Nilpotent matrix problem

Question

For an $n\times n$ matrix $A$ we have $A^N=0$ for some $N$. Prove that $A^n=0$.

If $ N \le n$ then the solution is trivial, but what if $N \gt n$ ?

Answer 1

Minimal polynomial of $A$ divides $x^N$. So eigen-values of $A$ are only $0$. So the characteristic polynomial of $A$ is $x^n$. By Cayley-Hamilton Theorem we have, $A^n=0$.

Answer 2

Let $A^n\not=0$, choose $m\in \{n+1,...,N\}$ for which $A^m=0$ but, $A^{m-1}\not=0$. Choose $v\in \Bbb F^n$ with $A^nv\not=0$. Then, $\{Av,....,A^nv\}$ forms a basis of $\Bbb F^n$ : $$\lambda_1Av+...+\lambda_nA^nv=0$$$$\implies A^{m-n+j}(\lambda_1Av+...+\lambda_nA^nv)=0,\forall j=n-1,...,0$$$$\implies\lambda_1=0,...,\lambda_n=0.$$

Now note that, each of the vector $Av,...,A^nv$ are eigenvectors of $A^{m-1}$ with eigenvalues $0$. So eigen space of $A^{m-1}$ corresponding to the eigen value $0$ is $\Bbb F^n$.
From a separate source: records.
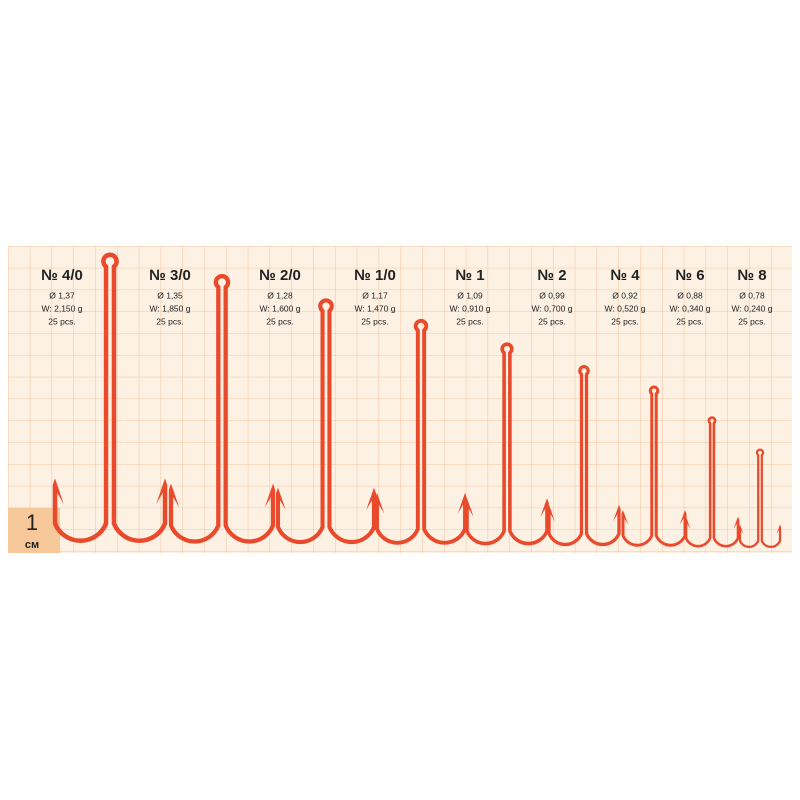 This screenshot has height=800, width=800. Describe the element at coordinates (552, 295) in the screenshot. I see `hook-diameter: Ø 0,99` at that location.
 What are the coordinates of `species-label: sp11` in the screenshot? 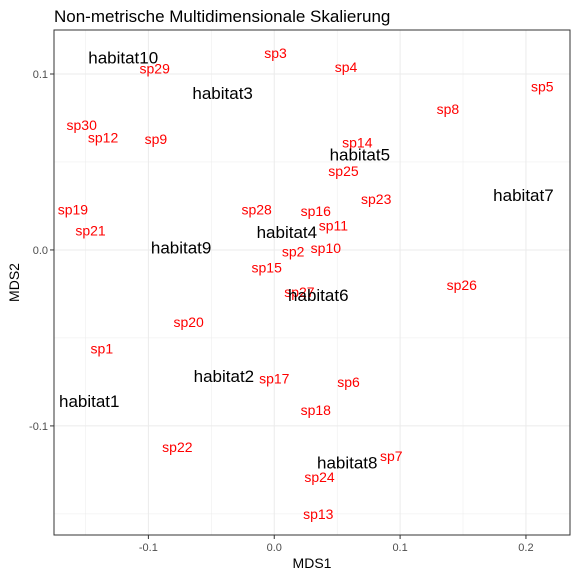 It's located at (334, 225).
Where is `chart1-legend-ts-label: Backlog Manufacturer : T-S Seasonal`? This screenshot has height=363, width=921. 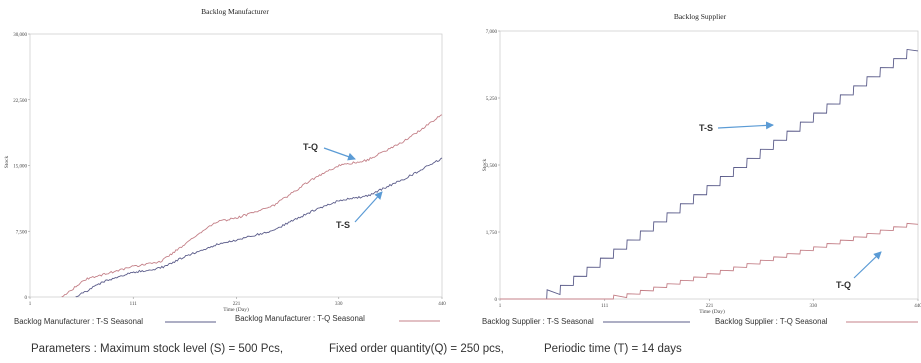 chart1-legend-ts-label: Backlog Manufacturer : T-S Seasonal is located at coordinates (78, 322).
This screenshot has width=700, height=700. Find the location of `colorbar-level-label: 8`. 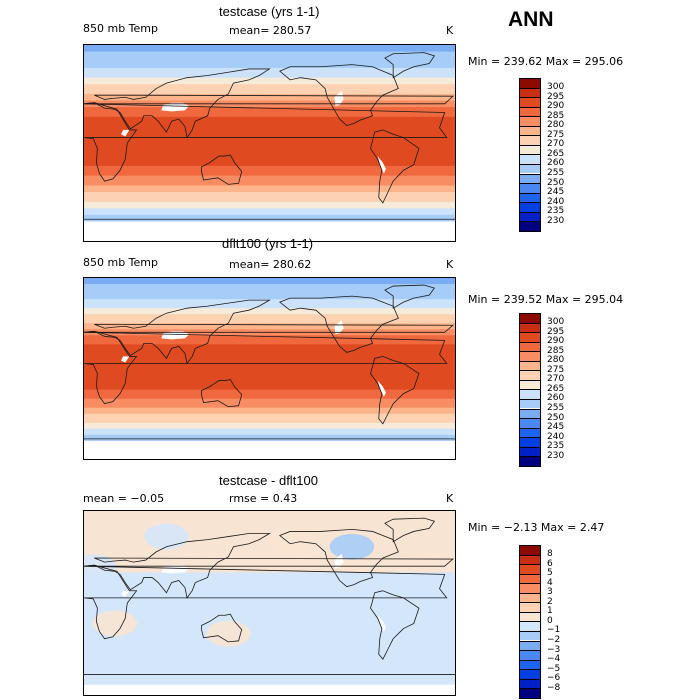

That is $A^{m-1}w=0,\forall w\in \Bbb F^n=\text{span}\{ Av,...,A^nv\}$. So, $A^{m-1}=0$, a contradiction to our earlier assumption.

So for all $m\in \{n+1,...,N\}$ for which $A^m=0$ implies $A^{m-1}=0$. Hence inductively we have, $A^n=0$

Answer 3

Since $t^N$ is the annihilating polynomial, so the possible choices of minimal polynomial is any one of the $t,t^2, t^3,...,t^n$. For any choice $t^n=0$ always hold.